While cognizant of the potential damage an expansive definition could have on the protections afforded to investors (for which the rules and regulations contained in the Securities Act were designed), the staff similarly recognizes that an unduly narrowed definition could hinder access by potential investors to opportunities in which they are adequately protected within the spirit of the rules.
Proposed Amendments to “Accredited Investor” Definition Under Regulation D (Rule 501(a))
The proposed amendments would expand the categories of natural persons and entities that would qualify as accredited investors, clarify certain aspects of the current definition, and clarify the interplay of accredited investors with other areas of the federal securities laws. A summary of the proposed changes to the “accredited investor” definition follows, and the full text of the proposed amendments can be found here.
Professional Certifications and Designations and Other Credentials
This categorical expansion to the “accredited investor” definition includes natural persons holding certain professional certifications, designations, and credentials from an accredited educational institution. Unlike the historical factors for natural persons, this additional category would qualify these professionals independent of their net worth, as the SEC believes these individuals have demonstrated a level of sophistication in the areas of securities and investing such that they may not need the protections from registration under the Securities Act. In making its determination regarding a particular certification, designation, or credential, the SEC stated it intends to consider the following nonexhaustive list of attributes:
The certification, designation, or credential arises out of an examination or series of examinations administered by a self-regulatory organization or other industry body, or is issued by an accredited educational institution.

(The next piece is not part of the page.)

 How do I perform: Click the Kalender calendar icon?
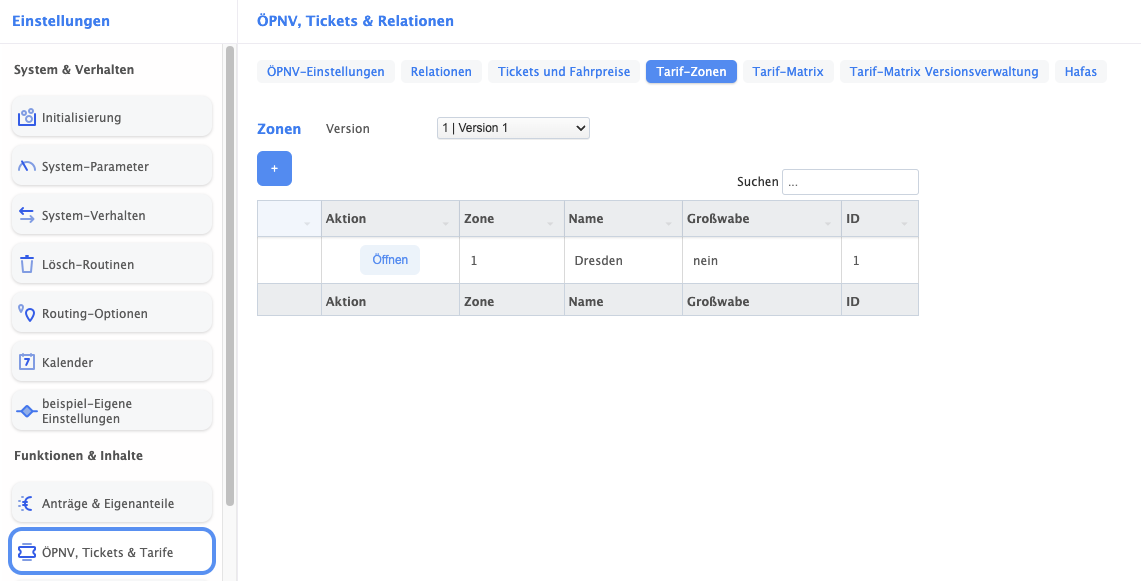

The examination or series of examinations is designed to reliably and validly demonstrate an individual’s comprehension and sophistication in the areas of securities and investing.
Persons obtaining such certification, designation, or credential can reasonably be expected to have sufficient knowledge and experience in financial and business matters to evaluate the merits and risks of a prospective investment.

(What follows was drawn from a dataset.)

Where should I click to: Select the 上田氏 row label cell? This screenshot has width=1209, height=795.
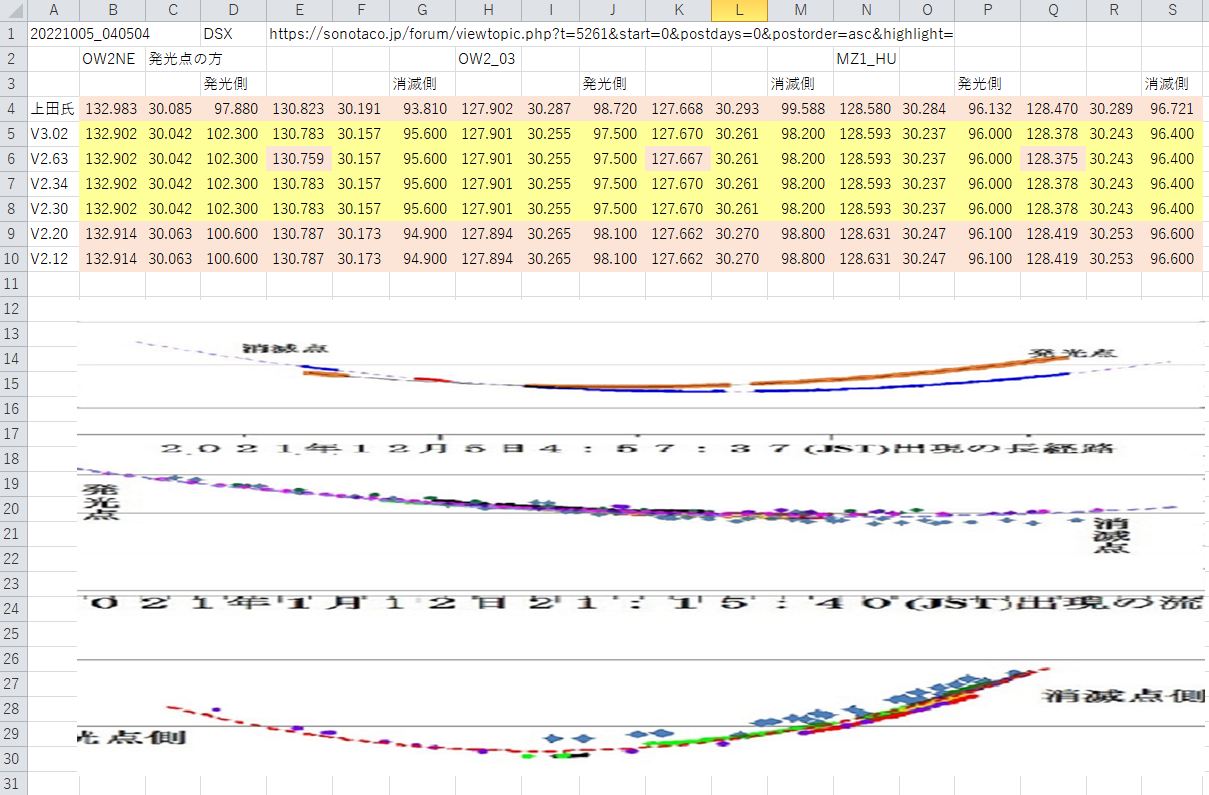click(x=53, y=108)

An indication that an individual holds the certification, designation, or credential is made publicly available by the relevant self-regulatory organization or other industry body.
In addition, the SEC expects to specifically codify the following qualifying certifications and designations in an order accompanying the final rule: (a) Series 7 licensed general securities representatives; (b) Series 65 licensed investment adviser representatives; and (c) Series 82 licensed private securities offerings representatives. However, the SEC noted that other qualifying certifications, designations, and credentials would be designated separately from time to time and posted on its website.

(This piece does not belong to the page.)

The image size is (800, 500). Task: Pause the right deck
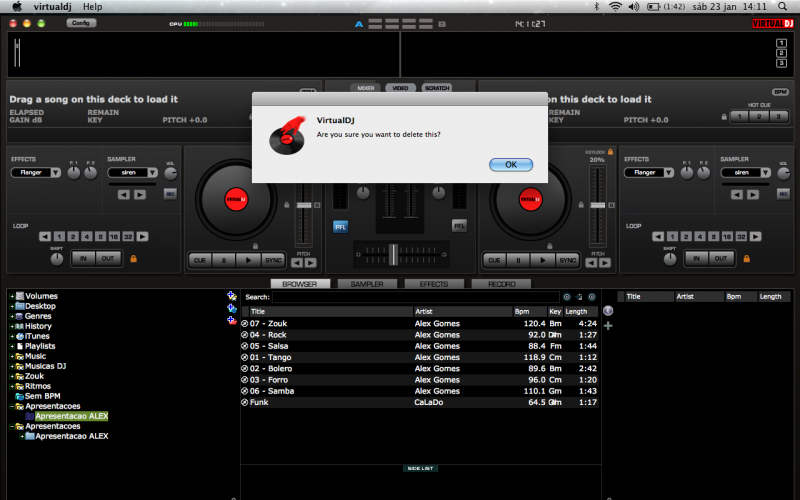click(x=518, y=260)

Knowledgeable Employees of Private Funds
This additional category of accredited investors would include natural persons who are deemed “knowledgeable employees” of private funds under Rule 3c-5(a)(4) of the Investment Company Act of 1940. Qualifying knowledgeable employees would be considered accredited investors with respect to investments in their employer’s private fund, and would include trustees, advisory board members, or persons serving in a similar capacity, among others, of a fund defined in Section 3(c)(1) or 3(c)(7) of the Investment Company Act of 1940; an affiliated person of the fund overseeing its investments; and employees of the fund or the affiliated person of the fund. However, employees performing solely clerical, secretarial, or administrative functions would not qualify.
Additional Categorical Additions to the “Accredited Investor” Definition
The proposed amendments would also add the following categories to the “accredited investor” definition under Rule 501(a) of Regulation D:
Registered Investment Advisers – Registered under Section 203 of the Investment Advisers Act of 1940 and investment advisers registered under state law.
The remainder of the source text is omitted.